PROBLEM
Show all lines from the listing below that contain "each".

[Start of section]

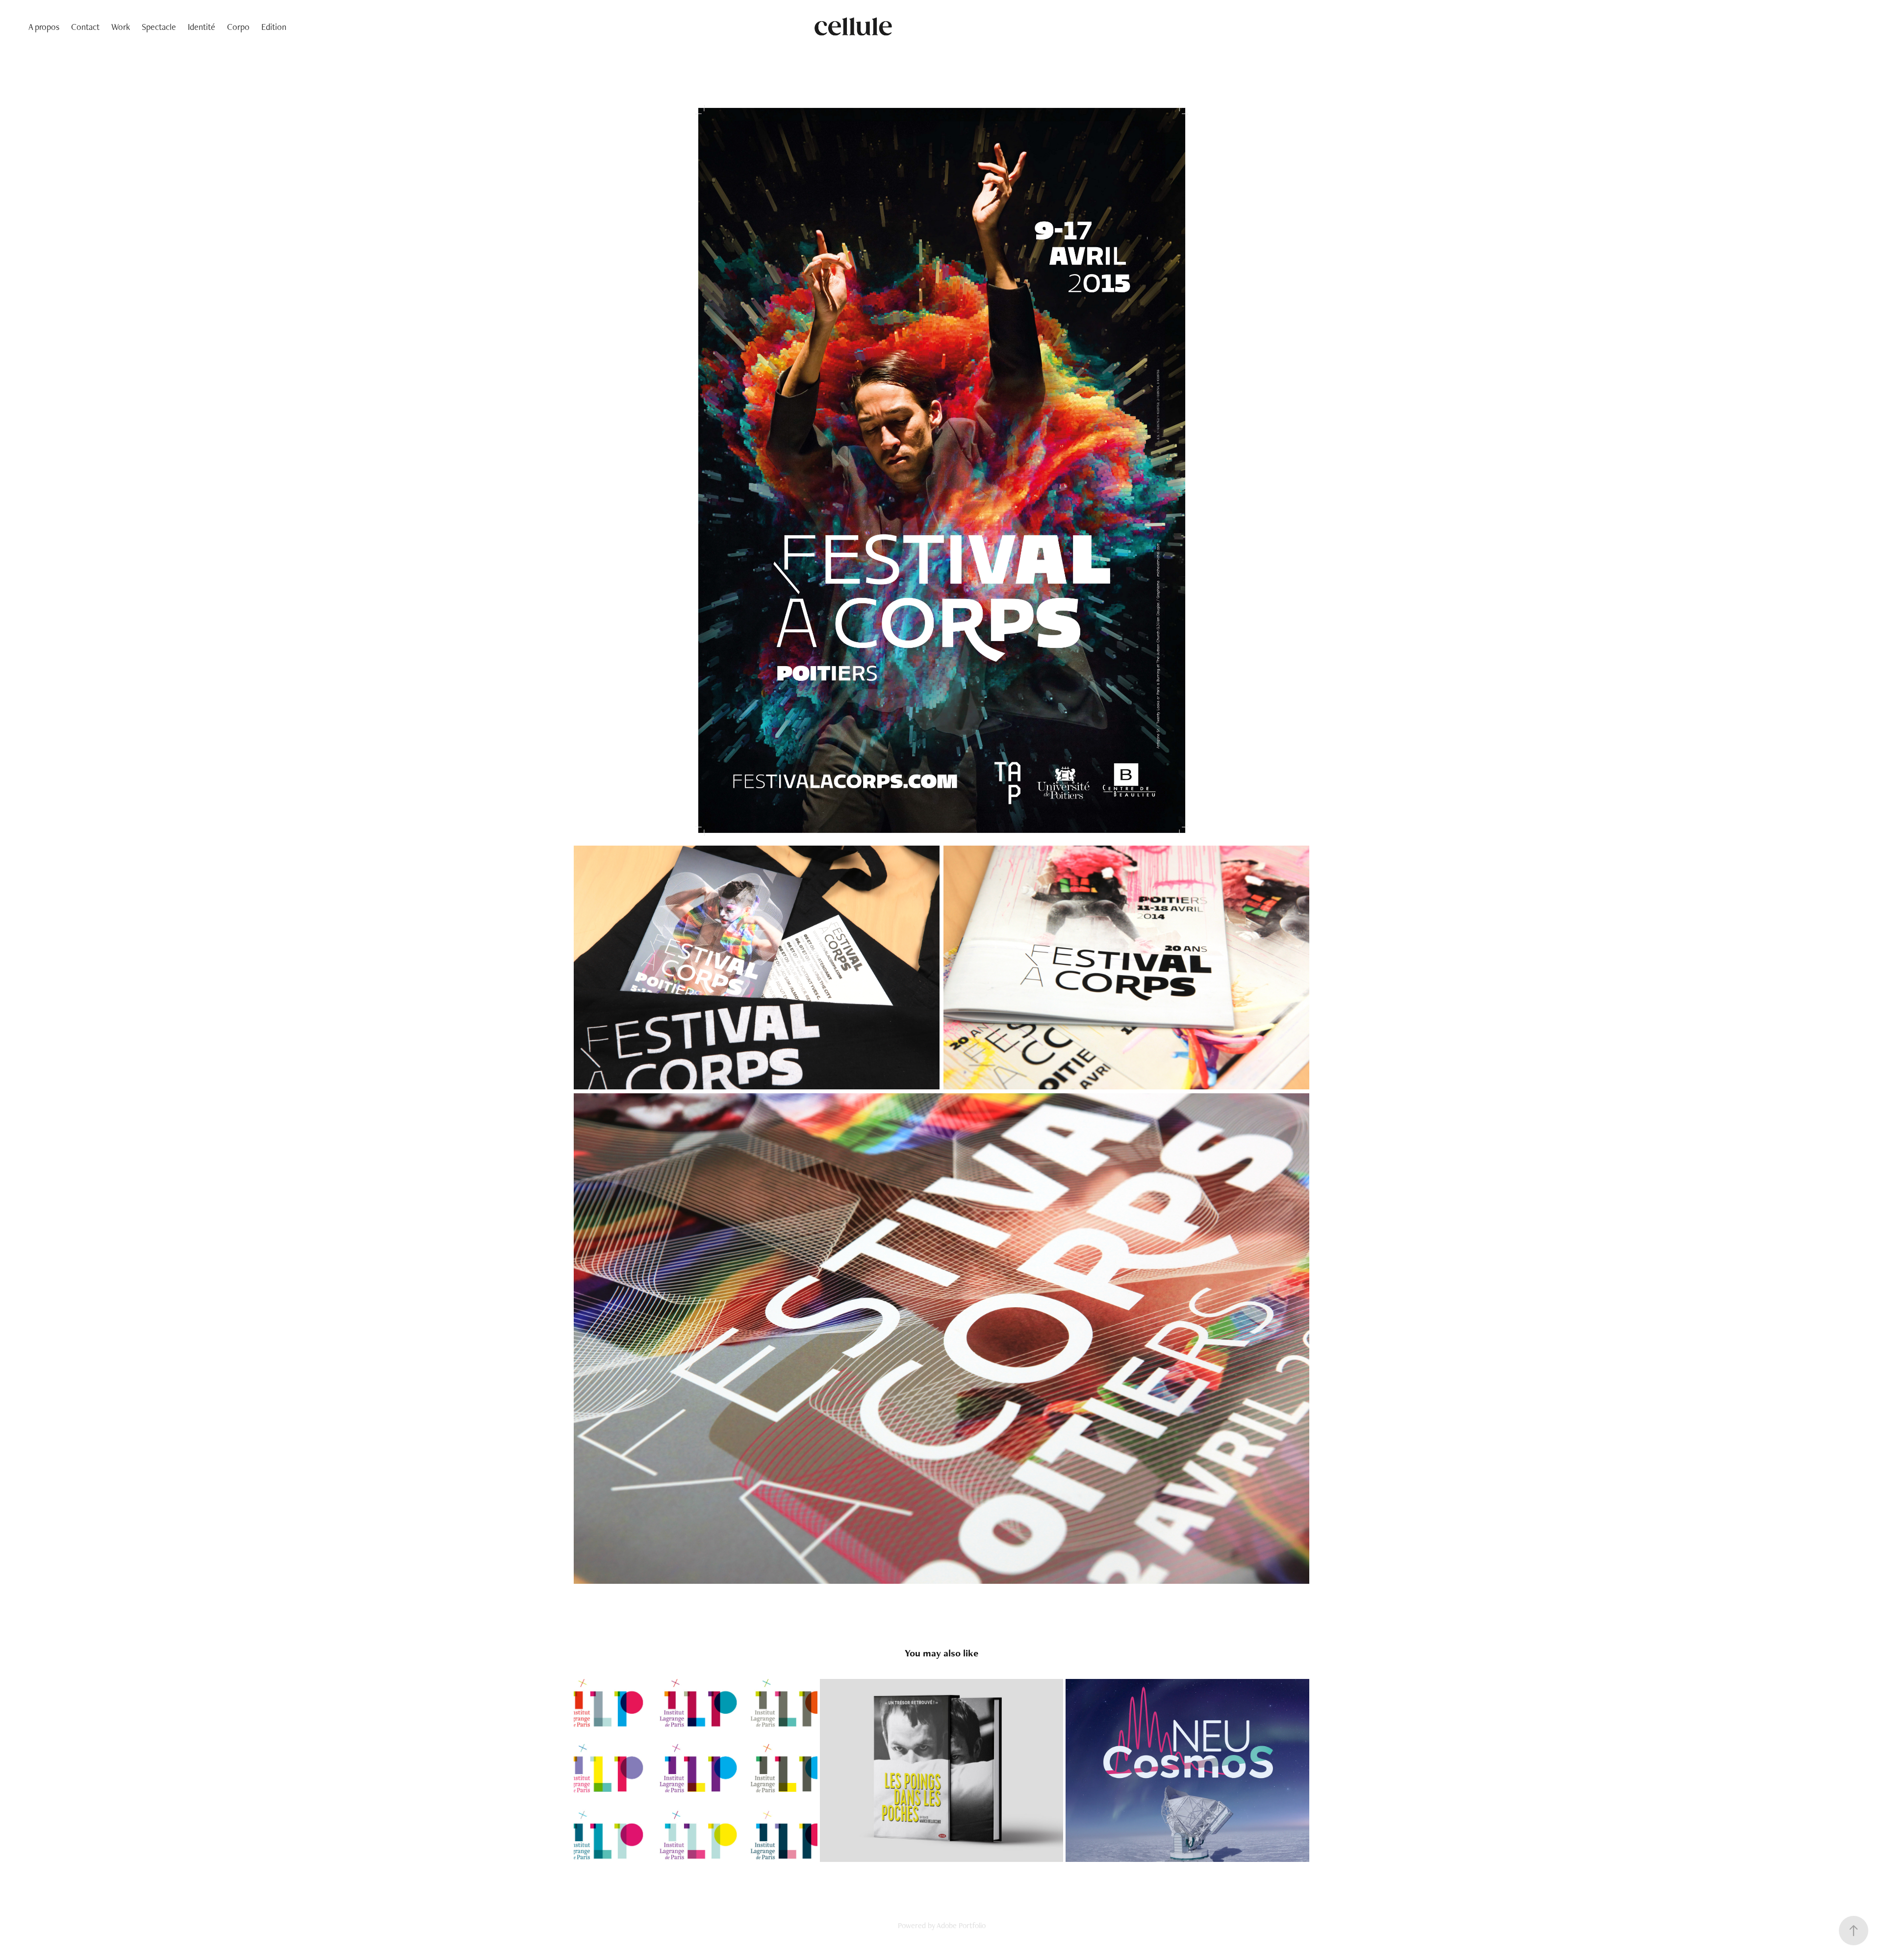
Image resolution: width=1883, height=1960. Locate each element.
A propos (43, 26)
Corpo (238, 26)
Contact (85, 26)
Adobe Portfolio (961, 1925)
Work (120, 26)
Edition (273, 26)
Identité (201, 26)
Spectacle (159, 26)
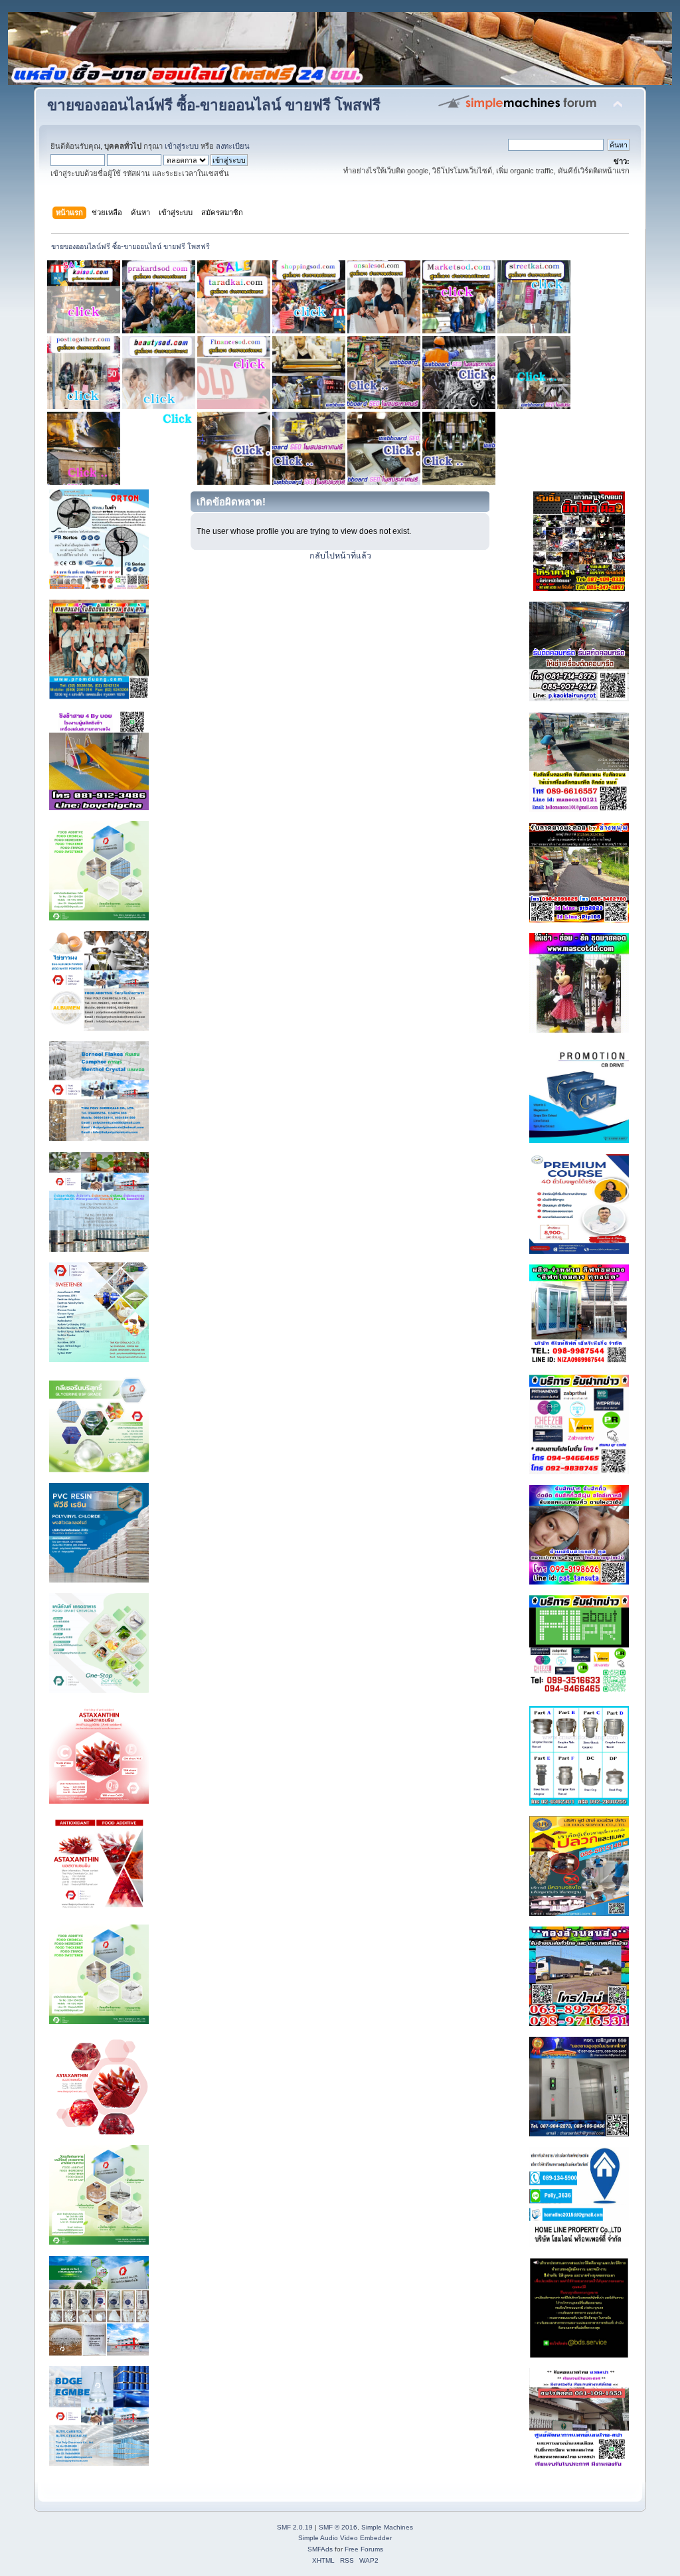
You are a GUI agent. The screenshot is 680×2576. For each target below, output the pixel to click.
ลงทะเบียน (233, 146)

[End of section]

RESULT
Image resolution: width=1883, height=1960. Locate each element.
You are a GUI agent. The screenshot is 680×2576. For each target below, output the pixel to click.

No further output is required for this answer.